计算文章中的高频词出现的次数

通过python，计算英文文章中的每个单词出现的次数，从而得到出现频繁的词或者出现非常少的词。为了更精确地观察文章的中心思想，可剔除无意义的定冠词，副词等

tokens="\n-*,.!"   ##去除标点符号
exclude={"by","is","to","if"}  ##该处剔除无需计算的单词
fr=open("python.txt","r")  ##打开该篇文章，该文章需要与本py文件处于同一位置，否则需要添加路径
txt=fr.read()
fr.close()
txt=txt.lower()
for i in tokens:
    txt=txt.replace(i," ")  ##用替换的方法将tokens里的元素去掉
wordlist=' '.join(txt.split())   ##去掉多个空格
wordlist=wordlist.split(' ')   ##变成字符串列表
d={}
for word in wordlist:
    if word not in exclude:  ##排除exclude里的单词
        d[word]=d.get(word,0)+1  ##计算除exclude外每个单词出现的次数
toplist=list(d.items())  ##生成一个包含单词键值对的列表
toplist.sort(key=lambda x:x[1],reverse=True)  ##reverse=True 降序,reverse=False 升序(默认)

....................

_必做任务 1_.
从下面的条目中摘出所有含有字符串“height”的行，大小写须完全一致。

_本题数据_.
....................

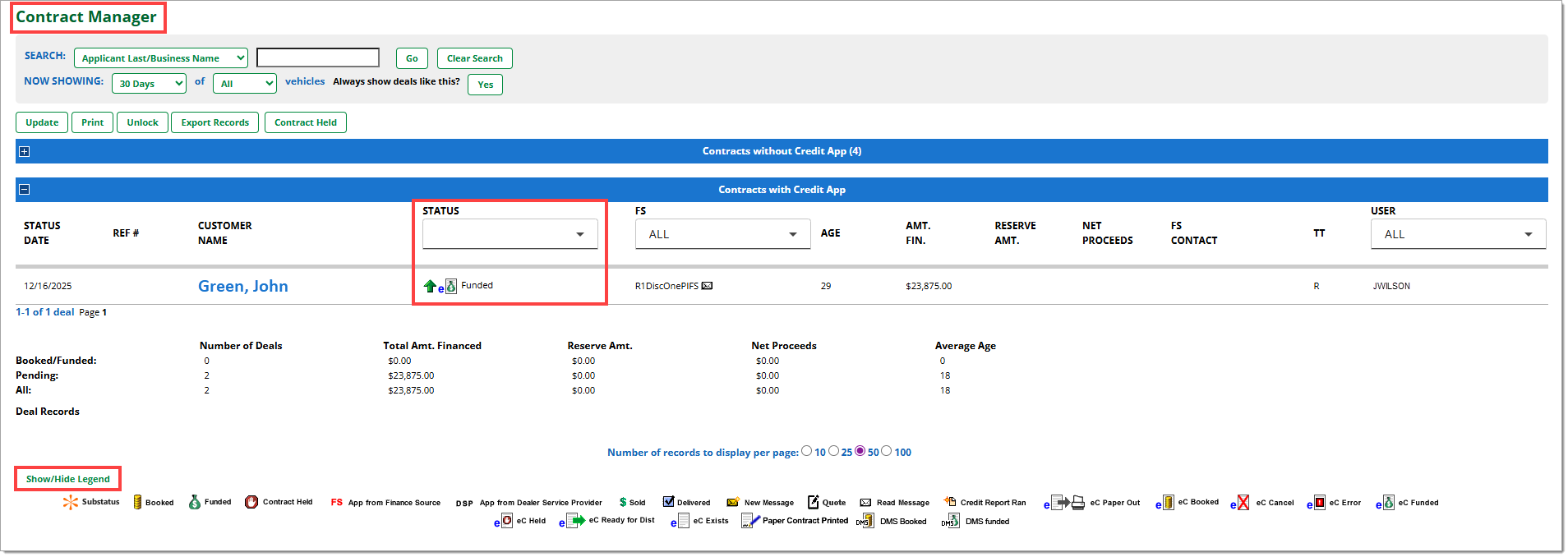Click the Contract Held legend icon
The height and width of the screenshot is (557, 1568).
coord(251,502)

....................

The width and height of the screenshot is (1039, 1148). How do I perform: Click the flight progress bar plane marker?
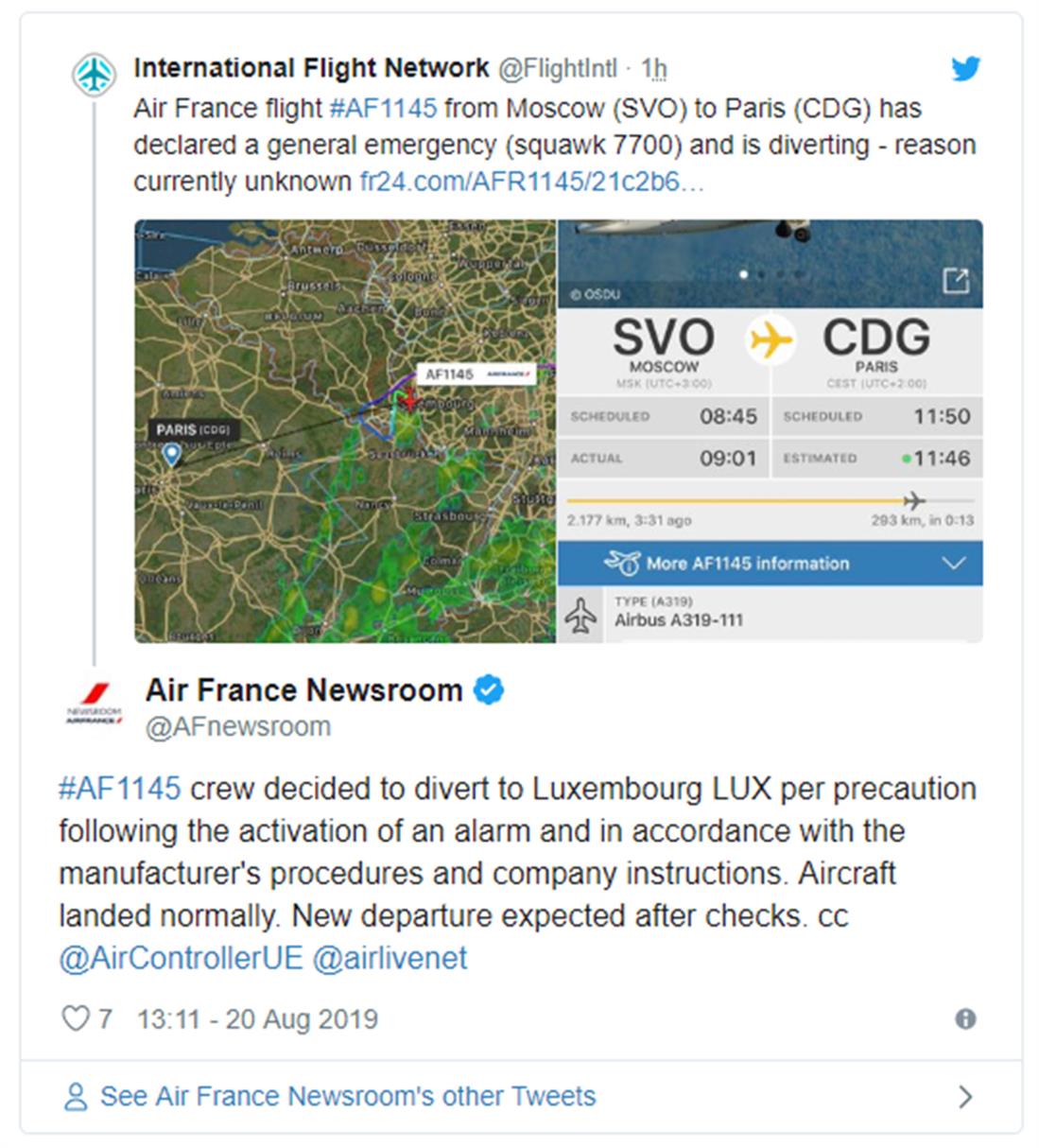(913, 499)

....................

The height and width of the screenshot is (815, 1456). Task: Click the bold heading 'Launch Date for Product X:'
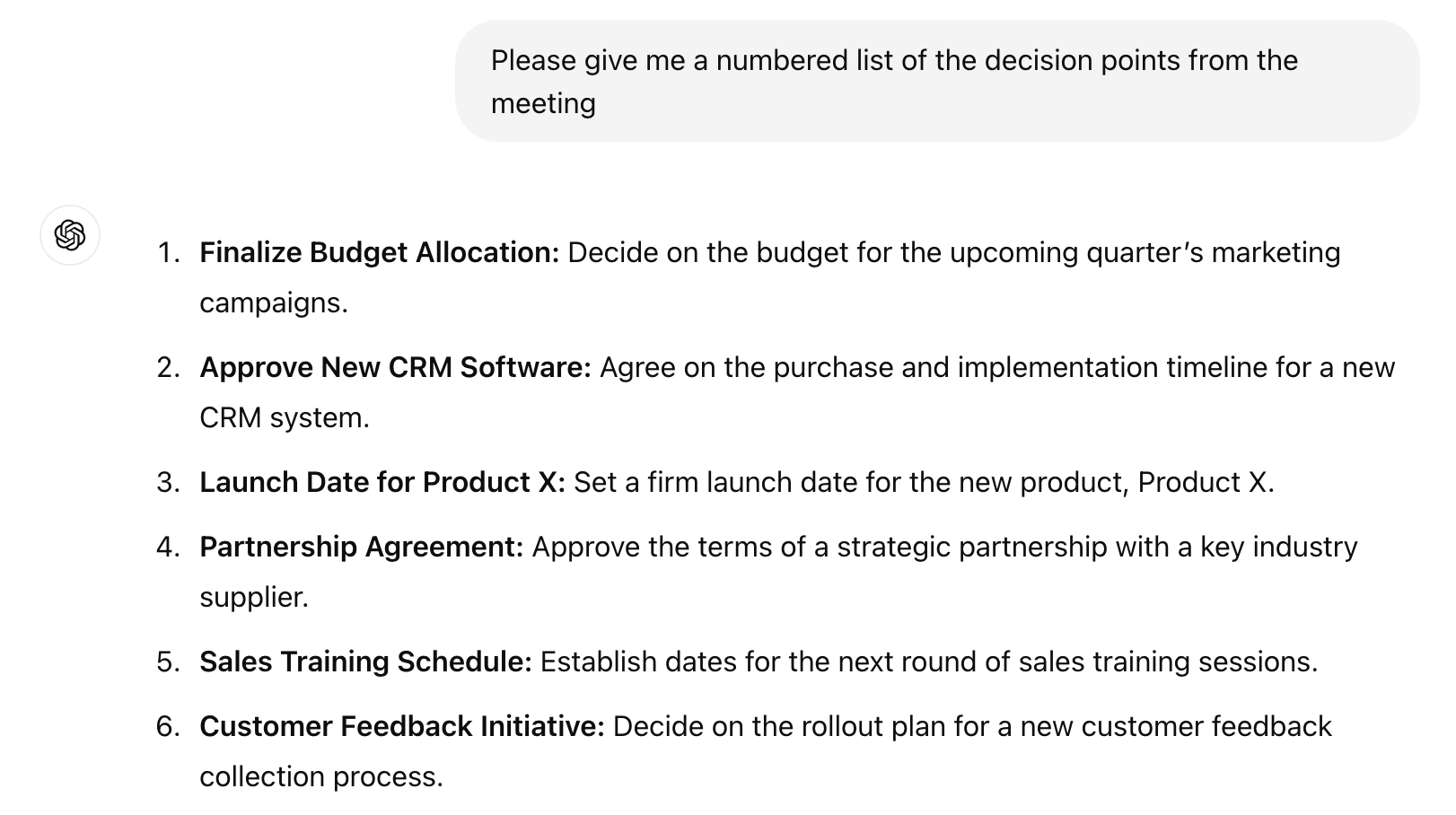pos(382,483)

....................

_必做任务 2_.
将上文词频统计原文从“txt=txt.lower()”一直到“##reverse=True 降序,reverse=False 升序(默认)”的部分改写一遍，把其中的“toplist”全部换成“ranked”。

_练习答案 1_.
The height and width of the screenshot is (557, 1568).
The width and height of the screenshot is (1039, 1148). How do I perform: Click the flight progress bar plane marker?
The height and width of the screenshot is (815, 1456). Task: Click the bold heading 'Launch Date for Product X:'

_练习答案 2_.
txt=txt.lower()
for i in tokens:
    txt=txt.replace(i," ")  ##用替换的方法将tokens里的元素去掉
wordlist=' '.join(txt.split())   ##去掉多个空格
wordlist=wordlist.split(' ')   ##变成字符串列表
d={}
for word in wordlist:
    if word not in exclude:  ##排除exclude里的单词
        d[word]=d.get(word,0)+1  ##计算除exclude外每个单词出现的次数
ranked=list(d.items())  ##生成一个包含单词键值对的列表
ranked.sort(key=lambda x:x[1],reverse=True)  ##reverse=True 降序,reverse=False 升序(默认)